Transfer Gradient Info between two Tensors that makes the two almost identical in the backward() pass

supracharger · May 5, 2020, 7:41pm

    # Transfer Gradient so backward() of 'target' takes the same path as 'source', & only differs
    #   cuz the values of the Tensors are different
    def TransferGradient(source, target):
        assert source.shape==target.shape
        with T.no_grad():
            target.grad_fn = source.grad_fn
            target._grad_fn = source._grad_fn
            target.requires_grad = True
            return target

    # MSE Fast
    def MSE(y, labels):
        with T.no_grad():
            loss = (y - labels)**2
            loss = TransferGradient(y, loss)
        return T.mean(loss)

Hi, I would really appreciate your help.

So I would like to transfer the gradient information from one Tensor to another so that the backward() pass would be identical, and the backward() pass would only differ since the values in the first tensor are different from the values in the second. I was hoping to do this to speed up the time and save memory for area’s that can be excluded in the backward pass. Take a cost function above as an example, where I skip the gradient calculation within the cost function, but re-apply it to the loss variable at the end. So that “loss.backward()” would calculate the gradients after the MSE() function is executed.

Thank you ,
Andrew

supracharger · May 7, 2020, 4:03pm

Hi @ptrblck_de, (I will message other people as well)

Would you mind helping me with this please, I would really appreciate your help, and better understand PyTorch.

I do not think that this question is too challenging or too complex.

Thank you,
Andrew

P.S. I realize I need to add a delta variable, and transfer the gradients from that variable.
So before no_grad():

delta = T.abs(y - labels)
with T.no_grad():
     loss = delta**2    
...

… Transfer the gradient of that variable:

loss = TransferGradient(delta, loss)

Sorry, I could not edit my original post.

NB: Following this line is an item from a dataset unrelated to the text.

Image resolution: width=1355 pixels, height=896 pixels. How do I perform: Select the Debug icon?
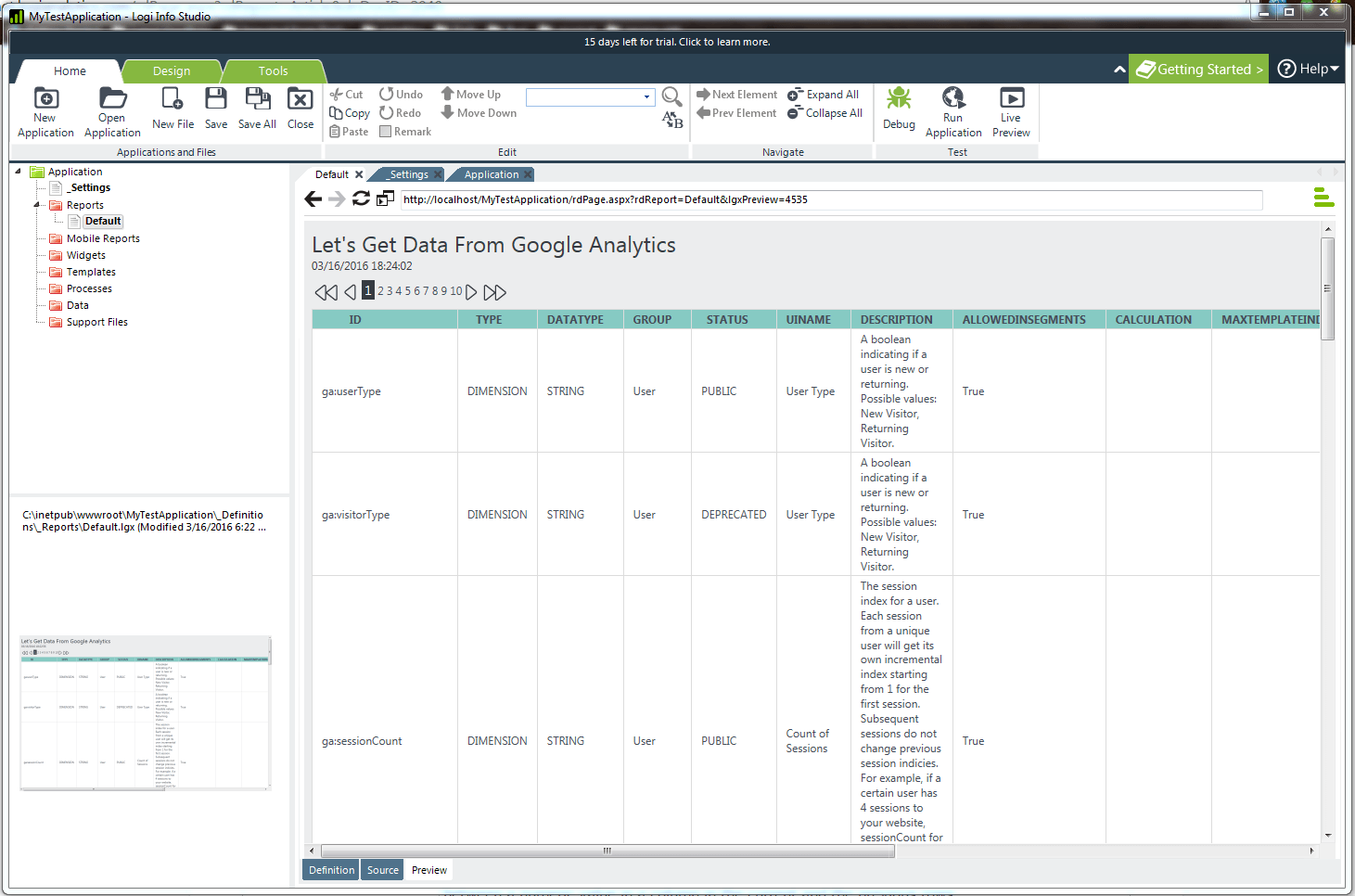tap(898, 109)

iamgroot42 · May 7, 2020, 4:25pm

One thing that might be faster to do (you could try it and see if it actually is) is to define the tensor (that you want to use another tensor’s gradients) as a custom layer, where the init function takes a reference to the original tensor. Then, you can override the backward method to simply return the gradients of that original tensor.

You can have a look here for reference.

albanD · May 7, 2020, 5:09pm

Hi,

As mentionned above, you can use a custom autograd.Function if you want to specify the backward pass for a given function.
See the doc here on how to do that.

supracharger · May 7, 2020, 9:37pm

Thank you! for the help.

I am not nearly as familiar with the backward() function, but I gave it a shot.How would you change this?

class TransferGradient(Function):
        @staticmethod
        def forward(ctx, source, target):
            ctx.srce_ = source
            ctx.tgt_ = target
            return target
        
        @staticmethod
        def backward(ctx, *grad_outputs):
            # I do not think this is right. What would need to be changed here?
            grad_outputs[0] = grad_outputs[0] * ctx.tgt_
            return ctx.srce_.backward(ctx, *grad_outputs)

        @staticmethod
        def __call__(*args):
            return TransferGradient.apply(*args)

Thank you again.

albanD · May 7, 2020, 9:46pm

The doc above explains that in details. You don’t need the call and use the apply versions of it.
Also as mentioned there, if you want to save input/output for backward, you need to use ctx.save_for_backward() to save these.